Data entries
···
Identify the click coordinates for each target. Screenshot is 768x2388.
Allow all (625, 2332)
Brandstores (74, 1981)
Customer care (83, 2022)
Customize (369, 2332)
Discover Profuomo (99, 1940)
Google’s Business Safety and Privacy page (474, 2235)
···
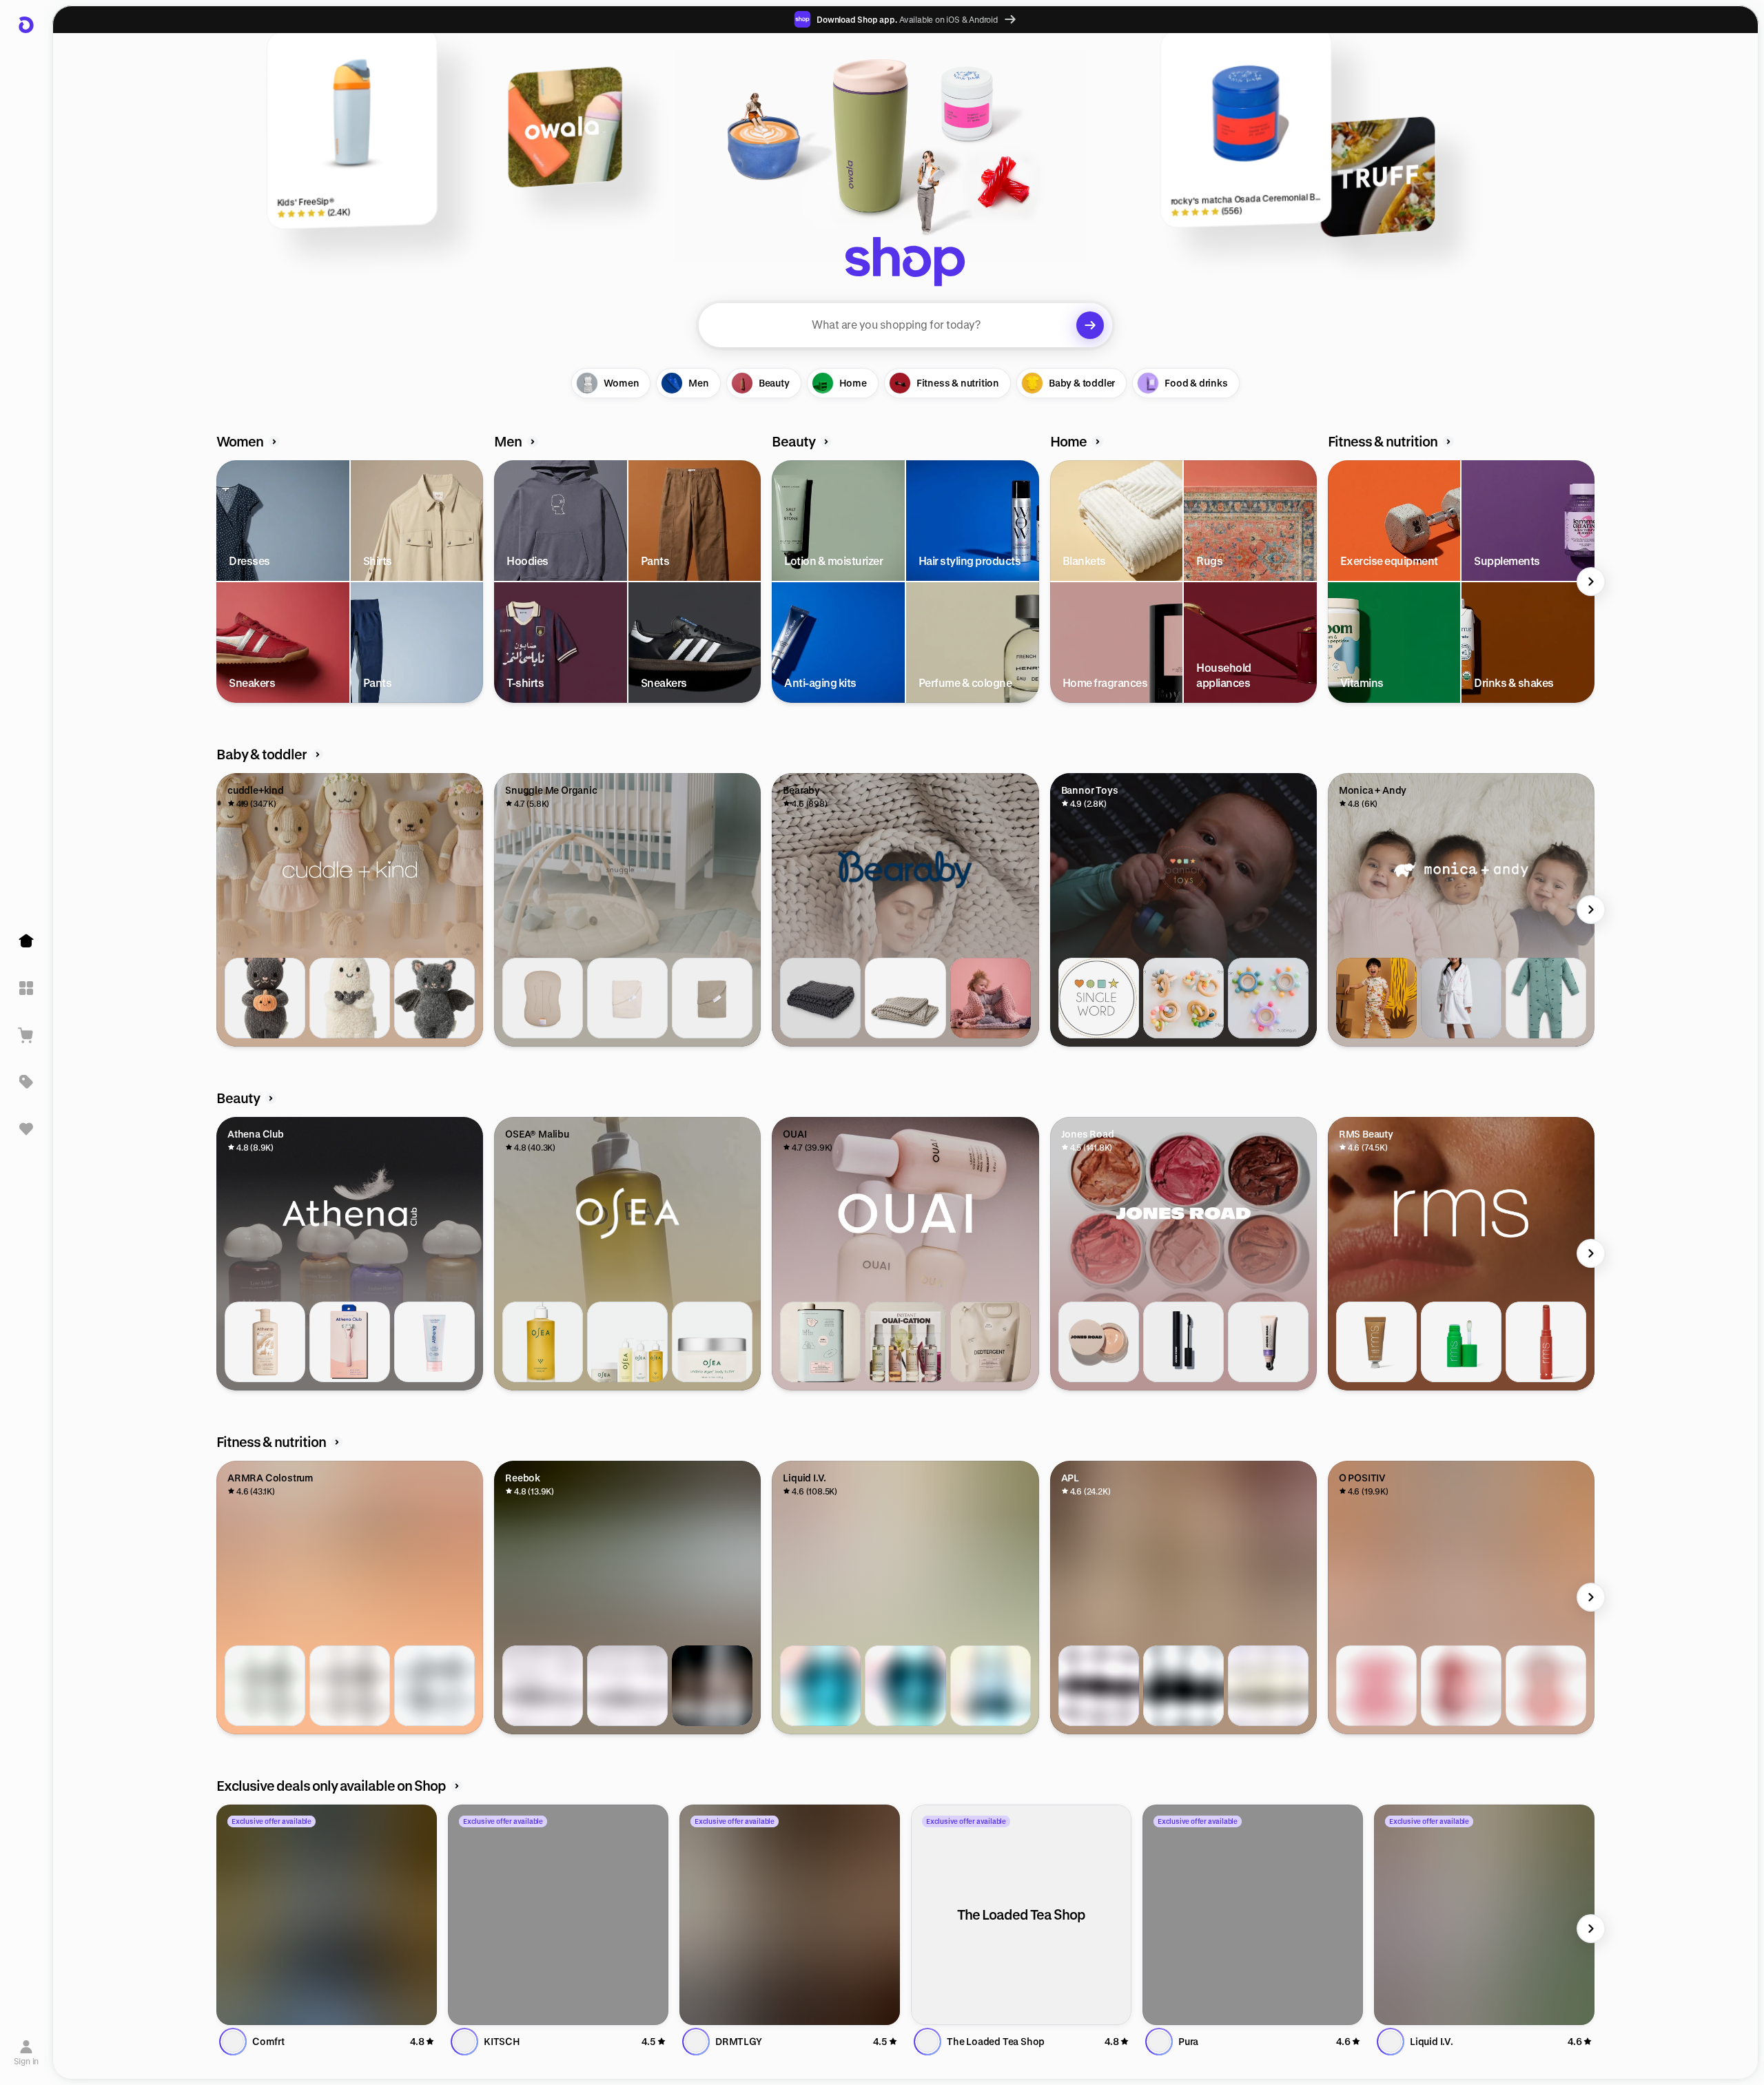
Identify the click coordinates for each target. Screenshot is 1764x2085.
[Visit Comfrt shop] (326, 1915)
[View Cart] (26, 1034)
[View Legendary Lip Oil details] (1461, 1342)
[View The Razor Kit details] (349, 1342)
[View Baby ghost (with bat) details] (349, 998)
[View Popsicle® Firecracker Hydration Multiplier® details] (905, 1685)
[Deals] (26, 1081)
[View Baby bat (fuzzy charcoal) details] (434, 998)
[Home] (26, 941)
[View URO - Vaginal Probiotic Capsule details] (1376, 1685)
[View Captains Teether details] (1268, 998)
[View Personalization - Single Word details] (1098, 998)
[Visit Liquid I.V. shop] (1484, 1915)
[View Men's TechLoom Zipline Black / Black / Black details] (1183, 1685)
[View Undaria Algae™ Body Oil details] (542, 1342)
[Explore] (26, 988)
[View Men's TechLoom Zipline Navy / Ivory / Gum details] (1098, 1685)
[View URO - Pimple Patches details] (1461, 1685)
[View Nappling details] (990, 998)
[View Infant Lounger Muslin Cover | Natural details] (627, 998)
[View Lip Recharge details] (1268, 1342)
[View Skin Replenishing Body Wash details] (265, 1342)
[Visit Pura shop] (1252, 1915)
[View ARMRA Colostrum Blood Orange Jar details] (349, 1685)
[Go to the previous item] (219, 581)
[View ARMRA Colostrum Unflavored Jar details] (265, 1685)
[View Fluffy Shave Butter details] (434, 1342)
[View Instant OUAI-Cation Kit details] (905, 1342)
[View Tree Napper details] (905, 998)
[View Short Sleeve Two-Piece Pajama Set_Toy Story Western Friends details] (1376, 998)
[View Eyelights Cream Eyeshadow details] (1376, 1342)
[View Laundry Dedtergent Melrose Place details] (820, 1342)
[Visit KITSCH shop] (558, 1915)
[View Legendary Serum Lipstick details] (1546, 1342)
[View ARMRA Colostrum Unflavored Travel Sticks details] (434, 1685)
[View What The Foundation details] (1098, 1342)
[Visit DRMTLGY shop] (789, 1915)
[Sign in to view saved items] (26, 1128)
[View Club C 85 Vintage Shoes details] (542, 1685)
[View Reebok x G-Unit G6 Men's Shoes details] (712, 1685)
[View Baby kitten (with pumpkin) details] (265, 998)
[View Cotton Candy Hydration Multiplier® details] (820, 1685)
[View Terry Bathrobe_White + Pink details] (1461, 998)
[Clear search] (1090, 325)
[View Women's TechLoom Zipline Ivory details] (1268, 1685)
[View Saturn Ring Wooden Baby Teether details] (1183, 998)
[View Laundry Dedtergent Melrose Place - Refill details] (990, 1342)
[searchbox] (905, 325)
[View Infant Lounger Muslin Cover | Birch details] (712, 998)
···
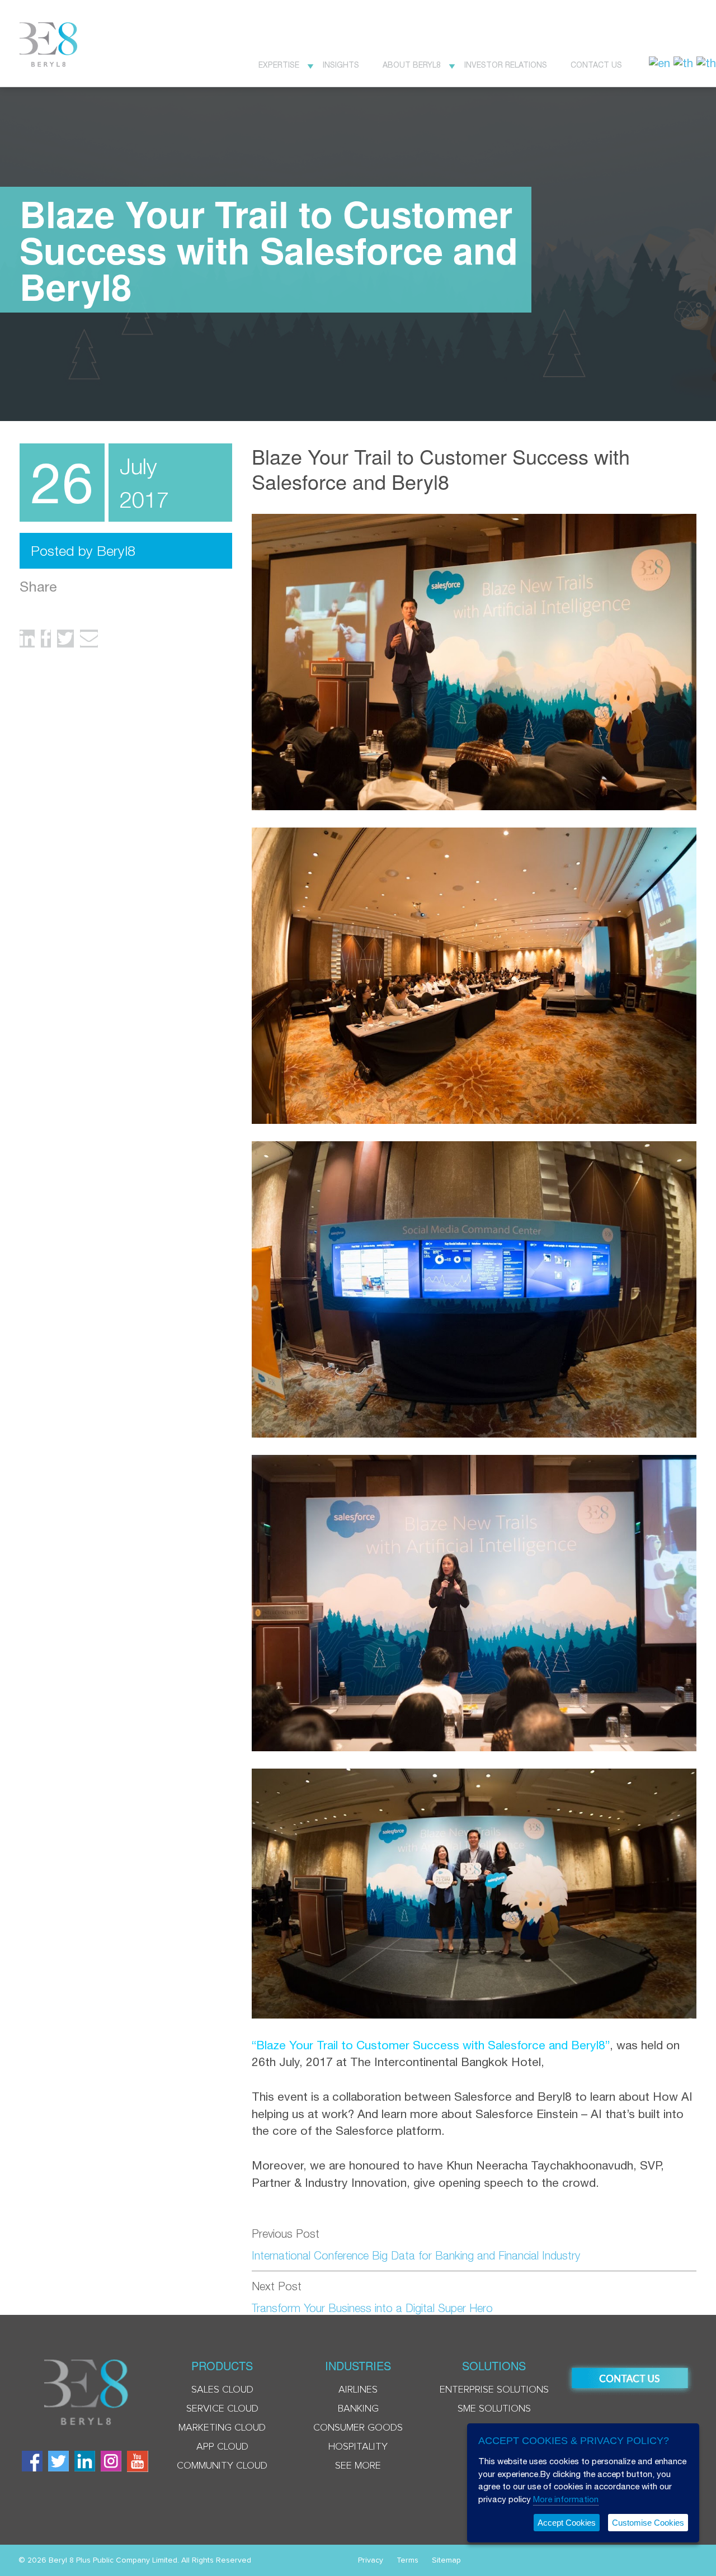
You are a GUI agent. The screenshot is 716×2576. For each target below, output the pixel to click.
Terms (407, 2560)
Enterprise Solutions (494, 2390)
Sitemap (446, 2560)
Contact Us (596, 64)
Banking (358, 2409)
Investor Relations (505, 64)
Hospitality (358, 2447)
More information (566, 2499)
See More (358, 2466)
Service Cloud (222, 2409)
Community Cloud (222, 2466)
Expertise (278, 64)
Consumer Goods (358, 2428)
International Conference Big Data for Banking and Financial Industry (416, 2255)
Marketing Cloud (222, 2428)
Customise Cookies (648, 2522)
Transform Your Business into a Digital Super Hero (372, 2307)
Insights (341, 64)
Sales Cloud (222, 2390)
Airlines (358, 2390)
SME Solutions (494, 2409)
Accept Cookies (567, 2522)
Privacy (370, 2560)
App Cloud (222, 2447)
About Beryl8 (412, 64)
···
> **Problem**: The lines above from the one with "[Go to the previous item] (219, 581)" through the one with "[View Baby kitten" are to be duplicated exactly, ends included, with nothing added.

> **Written answer**:
[Go to the previous item] (219, 581)
[View ARMRA Colostrum Unflavored Jar details] (265, 1685)
[View Fluffy Shave Butter details] (434, 1342)
[View Instant OUAI-Cation Kit details] (905, 1342)
[View Tree Napper details] (905, 998)
[View Short Sleeve Two-Piece Pajama Set_Toy Story Western Friends details] (1376, 998)
[View Eyelights Cream Eyeshadow details] (1376, 1342)
[View Laundry Dedtergent Melrose Place details] (820, 1342)
[Visit KITSCH shop] (558, 1915)
[View Legendary Serum Lipstick details] (1546, 1342)
[View ARMRA Colostrum Unflavored Travel Sticks details] (434, 1685)
[View What The Foundation details] (1098, 1342)
[Visit DRMTLGY shop] (789, 1915)
[Sign in to view saved items] (26, 1128)
[View Club C 85 Vintage Shoes details] (542, 1685)
[View Reebok x G-Unit G6 Men's Shoes details] (712, 1685)
[View Baby kitten (with pumpkin) details] (265, 998)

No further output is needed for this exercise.